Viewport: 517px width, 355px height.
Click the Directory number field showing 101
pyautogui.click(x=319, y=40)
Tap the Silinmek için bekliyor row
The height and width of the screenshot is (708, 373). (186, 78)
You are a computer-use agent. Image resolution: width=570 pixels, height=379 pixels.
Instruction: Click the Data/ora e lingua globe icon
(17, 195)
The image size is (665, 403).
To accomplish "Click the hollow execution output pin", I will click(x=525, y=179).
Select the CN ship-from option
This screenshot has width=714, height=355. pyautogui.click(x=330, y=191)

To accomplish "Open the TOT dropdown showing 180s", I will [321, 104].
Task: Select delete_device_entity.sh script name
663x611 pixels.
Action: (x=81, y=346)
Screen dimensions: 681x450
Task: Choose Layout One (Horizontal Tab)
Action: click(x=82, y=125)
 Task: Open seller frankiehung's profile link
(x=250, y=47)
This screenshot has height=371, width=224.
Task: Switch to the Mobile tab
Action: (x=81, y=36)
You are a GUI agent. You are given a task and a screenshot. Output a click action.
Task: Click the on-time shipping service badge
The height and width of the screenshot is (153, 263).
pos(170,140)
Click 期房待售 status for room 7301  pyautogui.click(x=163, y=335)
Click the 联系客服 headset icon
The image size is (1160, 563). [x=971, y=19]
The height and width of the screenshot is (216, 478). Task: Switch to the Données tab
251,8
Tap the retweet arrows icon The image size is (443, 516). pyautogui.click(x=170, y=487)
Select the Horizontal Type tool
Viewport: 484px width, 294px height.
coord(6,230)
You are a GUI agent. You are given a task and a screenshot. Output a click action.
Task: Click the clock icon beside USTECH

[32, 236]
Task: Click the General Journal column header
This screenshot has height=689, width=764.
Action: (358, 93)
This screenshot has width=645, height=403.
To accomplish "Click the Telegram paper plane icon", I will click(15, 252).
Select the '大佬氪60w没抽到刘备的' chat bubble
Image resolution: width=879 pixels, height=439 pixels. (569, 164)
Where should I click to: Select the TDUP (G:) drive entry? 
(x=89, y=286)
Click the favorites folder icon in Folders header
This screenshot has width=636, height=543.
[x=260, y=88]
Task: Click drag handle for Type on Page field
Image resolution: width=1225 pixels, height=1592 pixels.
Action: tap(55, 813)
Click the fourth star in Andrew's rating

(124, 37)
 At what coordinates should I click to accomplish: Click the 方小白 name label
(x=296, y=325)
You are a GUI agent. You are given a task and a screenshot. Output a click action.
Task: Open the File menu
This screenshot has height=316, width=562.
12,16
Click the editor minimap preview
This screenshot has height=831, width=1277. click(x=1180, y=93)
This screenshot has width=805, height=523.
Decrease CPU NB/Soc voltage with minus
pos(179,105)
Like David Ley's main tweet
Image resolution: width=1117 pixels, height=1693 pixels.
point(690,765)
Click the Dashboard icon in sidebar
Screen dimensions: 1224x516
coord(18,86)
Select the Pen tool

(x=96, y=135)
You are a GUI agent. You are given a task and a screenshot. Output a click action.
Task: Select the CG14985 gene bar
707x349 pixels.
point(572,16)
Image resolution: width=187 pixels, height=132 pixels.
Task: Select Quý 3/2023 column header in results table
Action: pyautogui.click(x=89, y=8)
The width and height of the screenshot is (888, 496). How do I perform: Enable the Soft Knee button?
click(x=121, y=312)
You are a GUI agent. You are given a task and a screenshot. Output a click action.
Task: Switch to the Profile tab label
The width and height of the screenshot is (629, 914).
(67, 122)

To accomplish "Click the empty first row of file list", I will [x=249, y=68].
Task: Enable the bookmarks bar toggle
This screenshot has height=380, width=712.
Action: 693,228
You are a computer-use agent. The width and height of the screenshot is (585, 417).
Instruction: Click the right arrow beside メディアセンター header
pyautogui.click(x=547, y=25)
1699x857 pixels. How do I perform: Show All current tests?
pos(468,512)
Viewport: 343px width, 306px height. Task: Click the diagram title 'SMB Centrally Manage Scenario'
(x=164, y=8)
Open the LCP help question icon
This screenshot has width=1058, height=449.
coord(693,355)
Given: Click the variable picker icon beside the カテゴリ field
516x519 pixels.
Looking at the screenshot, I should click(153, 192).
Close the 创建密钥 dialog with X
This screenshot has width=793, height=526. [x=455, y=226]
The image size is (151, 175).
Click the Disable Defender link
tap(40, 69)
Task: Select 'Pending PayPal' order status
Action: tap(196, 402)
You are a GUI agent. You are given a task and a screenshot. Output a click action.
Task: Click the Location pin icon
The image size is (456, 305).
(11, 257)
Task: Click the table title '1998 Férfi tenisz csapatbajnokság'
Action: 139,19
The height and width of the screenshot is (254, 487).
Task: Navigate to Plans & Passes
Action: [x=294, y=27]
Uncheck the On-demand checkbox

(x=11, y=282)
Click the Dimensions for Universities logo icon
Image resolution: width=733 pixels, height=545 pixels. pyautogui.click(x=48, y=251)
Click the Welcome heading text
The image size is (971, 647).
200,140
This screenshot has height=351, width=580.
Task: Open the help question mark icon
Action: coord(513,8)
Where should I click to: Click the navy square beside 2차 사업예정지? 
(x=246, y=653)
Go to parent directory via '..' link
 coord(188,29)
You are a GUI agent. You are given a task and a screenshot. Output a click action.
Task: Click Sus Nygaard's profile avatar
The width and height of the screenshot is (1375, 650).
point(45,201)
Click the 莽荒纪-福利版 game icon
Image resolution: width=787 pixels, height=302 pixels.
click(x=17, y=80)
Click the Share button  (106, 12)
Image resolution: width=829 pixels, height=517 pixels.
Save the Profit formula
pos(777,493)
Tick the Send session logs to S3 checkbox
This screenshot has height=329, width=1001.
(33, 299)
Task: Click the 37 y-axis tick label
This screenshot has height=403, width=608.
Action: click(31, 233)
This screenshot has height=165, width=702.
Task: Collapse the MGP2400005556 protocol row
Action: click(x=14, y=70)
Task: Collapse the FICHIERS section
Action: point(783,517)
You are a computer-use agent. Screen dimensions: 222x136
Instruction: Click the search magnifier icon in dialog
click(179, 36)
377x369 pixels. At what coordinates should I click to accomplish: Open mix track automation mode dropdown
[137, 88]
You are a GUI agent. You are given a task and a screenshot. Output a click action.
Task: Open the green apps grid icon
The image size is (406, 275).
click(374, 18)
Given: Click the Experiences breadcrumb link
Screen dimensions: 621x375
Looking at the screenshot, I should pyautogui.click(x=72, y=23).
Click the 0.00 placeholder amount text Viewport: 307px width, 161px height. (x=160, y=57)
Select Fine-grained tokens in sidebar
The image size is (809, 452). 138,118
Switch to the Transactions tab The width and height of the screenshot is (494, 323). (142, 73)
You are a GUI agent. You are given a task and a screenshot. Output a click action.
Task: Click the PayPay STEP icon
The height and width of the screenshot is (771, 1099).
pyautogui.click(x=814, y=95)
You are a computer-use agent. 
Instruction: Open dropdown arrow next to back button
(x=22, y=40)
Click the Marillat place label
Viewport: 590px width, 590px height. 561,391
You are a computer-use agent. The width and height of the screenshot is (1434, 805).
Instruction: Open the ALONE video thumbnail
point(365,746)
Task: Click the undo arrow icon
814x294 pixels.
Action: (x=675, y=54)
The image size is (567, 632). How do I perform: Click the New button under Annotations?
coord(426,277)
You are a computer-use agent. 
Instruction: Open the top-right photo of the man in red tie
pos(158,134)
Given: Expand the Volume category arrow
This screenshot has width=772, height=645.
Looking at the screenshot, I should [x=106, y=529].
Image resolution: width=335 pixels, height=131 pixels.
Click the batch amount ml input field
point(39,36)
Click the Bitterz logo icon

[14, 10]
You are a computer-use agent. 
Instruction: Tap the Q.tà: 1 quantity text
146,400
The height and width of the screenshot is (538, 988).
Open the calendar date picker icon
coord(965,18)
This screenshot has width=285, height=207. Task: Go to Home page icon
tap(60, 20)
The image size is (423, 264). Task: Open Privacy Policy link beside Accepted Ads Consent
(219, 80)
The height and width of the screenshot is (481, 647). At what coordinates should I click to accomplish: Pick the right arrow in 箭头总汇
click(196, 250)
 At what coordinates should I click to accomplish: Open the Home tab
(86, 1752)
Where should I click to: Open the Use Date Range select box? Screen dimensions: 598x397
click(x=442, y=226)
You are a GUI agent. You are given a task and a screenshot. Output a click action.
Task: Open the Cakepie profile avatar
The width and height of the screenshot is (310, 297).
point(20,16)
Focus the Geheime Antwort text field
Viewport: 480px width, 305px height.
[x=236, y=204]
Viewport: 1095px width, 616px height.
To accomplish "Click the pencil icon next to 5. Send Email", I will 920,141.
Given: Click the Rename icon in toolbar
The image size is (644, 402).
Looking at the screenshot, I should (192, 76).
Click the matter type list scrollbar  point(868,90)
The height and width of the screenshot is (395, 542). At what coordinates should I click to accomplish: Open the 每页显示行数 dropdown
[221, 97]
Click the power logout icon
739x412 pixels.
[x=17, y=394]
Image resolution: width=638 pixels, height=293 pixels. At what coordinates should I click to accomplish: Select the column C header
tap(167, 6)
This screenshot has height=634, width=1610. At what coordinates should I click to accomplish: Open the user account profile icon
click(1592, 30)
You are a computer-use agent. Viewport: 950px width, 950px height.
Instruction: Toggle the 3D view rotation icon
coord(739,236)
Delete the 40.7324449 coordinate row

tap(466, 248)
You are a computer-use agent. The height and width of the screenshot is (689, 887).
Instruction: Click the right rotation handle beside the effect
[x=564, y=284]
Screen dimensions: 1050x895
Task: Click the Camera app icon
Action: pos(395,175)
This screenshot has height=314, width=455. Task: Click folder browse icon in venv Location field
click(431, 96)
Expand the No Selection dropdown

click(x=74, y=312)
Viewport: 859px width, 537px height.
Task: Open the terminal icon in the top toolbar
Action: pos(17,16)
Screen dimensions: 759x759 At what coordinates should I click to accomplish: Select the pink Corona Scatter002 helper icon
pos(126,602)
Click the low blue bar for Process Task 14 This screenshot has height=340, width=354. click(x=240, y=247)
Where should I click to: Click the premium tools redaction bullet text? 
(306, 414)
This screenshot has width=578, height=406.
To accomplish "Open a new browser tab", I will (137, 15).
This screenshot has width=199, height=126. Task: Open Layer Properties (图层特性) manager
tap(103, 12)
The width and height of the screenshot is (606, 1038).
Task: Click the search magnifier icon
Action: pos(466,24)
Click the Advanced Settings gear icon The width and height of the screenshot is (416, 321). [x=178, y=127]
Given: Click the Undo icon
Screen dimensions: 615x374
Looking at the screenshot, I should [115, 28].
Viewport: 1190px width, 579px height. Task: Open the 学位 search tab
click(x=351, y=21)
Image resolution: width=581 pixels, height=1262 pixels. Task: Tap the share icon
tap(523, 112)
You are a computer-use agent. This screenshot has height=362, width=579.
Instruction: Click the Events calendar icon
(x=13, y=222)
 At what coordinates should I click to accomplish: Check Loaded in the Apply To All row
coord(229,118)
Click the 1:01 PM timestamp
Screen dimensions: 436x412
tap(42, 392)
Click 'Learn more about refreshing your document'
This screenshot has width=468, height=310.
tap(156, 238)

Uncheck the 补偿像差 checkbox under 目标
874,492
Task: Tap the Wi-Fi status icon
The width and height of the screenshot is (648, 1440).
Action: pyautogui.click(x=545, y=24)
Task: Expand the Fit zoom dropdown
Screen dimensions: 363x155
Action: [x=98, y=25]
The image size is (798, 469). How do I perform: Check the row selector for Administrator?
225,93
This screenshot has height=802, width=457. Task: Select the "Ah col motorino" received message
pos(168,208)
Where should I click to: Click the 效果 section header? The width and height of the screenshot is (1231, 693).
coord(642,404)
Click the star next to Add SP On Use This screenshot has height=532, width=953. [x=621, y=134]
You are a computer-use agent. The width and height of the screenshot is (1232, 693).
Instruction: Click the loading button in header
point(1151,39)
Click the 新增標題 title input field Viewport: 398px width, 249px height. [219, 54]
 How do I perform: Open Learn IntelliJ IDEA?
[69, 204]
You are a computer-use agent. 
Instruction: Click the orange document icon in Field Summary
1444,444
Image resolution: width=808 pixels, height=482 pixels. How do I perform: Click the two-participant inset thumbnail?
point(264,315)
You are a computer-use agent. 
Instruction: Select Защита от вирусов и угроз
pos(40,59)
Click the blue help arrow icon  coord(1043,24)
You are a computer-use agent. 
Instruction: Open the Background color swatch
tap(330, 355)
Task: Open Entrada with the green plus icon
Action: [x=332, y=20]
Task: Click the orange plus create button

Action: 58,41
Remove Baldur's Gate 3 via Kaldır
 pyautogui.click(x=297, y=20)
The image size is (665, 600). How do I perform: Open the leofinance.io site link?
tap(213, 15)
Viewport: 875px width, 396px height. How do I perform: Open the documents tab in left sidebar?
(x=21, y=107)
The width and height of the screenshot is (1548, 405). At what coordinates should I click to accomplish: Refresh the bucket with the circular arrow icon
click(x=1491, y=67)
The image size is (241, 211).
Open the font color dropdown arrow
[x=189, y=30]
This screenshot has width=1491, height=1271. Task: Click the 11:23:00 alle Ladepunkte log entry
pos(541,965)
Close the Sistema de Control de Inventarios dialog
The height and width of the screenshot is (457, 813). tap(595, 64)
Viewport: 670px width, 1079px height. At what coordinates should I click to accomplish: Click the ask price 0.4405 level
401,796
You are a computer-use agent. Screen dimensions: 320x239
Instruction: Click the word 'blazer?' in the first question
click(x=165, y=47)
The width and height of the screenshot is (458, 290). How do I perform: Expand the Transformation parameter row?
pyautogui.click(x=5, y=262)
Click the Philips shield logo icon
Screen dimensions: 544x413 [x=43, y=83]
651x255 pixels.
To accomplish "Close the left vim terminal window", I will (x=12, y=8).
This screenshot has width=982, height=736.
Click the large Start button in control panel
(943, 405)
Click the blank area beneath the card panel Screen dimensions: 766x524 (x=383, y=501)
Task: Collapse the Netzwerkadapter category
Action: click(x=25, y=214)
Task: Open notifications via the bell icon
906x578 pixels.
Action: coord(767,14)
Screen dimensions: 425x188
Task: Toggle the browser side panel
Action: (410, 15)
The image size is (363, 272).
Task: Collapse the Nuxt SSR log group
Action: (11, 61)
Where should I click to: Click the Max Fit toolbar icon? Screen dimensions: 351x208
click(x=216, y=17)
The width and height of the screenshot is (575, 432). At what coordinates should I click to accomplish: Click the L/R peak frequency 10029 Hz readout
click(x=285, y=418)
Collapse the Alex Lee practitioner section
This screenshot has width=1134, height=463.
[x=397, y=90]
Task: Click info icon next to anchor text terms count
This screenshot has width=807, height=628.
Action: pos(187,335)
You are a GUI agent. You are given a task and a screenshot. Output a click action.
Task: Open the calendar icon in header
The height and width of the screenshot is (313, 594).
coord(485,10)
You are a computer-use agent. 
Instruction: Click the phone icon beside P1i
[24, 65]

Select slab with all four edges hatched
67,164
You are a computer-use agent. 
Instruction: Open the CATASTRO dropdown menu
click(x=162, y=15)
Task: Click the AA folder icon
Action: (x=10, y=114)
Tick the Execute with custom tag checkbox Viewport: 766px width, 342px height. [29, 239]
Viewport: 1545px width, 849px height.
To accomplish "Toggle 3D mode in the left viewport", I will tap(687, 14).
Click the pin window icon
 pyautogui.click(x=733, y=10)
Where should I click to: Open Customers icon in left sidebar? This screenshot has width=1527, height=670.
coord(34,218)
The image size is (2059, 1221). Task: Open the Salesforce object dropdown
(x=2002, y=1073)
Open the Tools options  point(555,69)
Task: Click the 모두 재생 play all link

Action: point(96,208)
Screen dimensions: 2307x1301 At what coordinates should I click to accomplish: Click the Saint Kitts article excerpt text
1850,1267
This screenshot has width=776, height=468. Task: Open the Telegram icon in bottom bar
──────────
- **Assignment**: All of the lines above that carry the string "list" need to be found and copied.

- **Expected answer**:
To accomplish "Click the empty first row of file list", I will [x=249, y=68].
Click the matter type list scrollbar  point(868,90)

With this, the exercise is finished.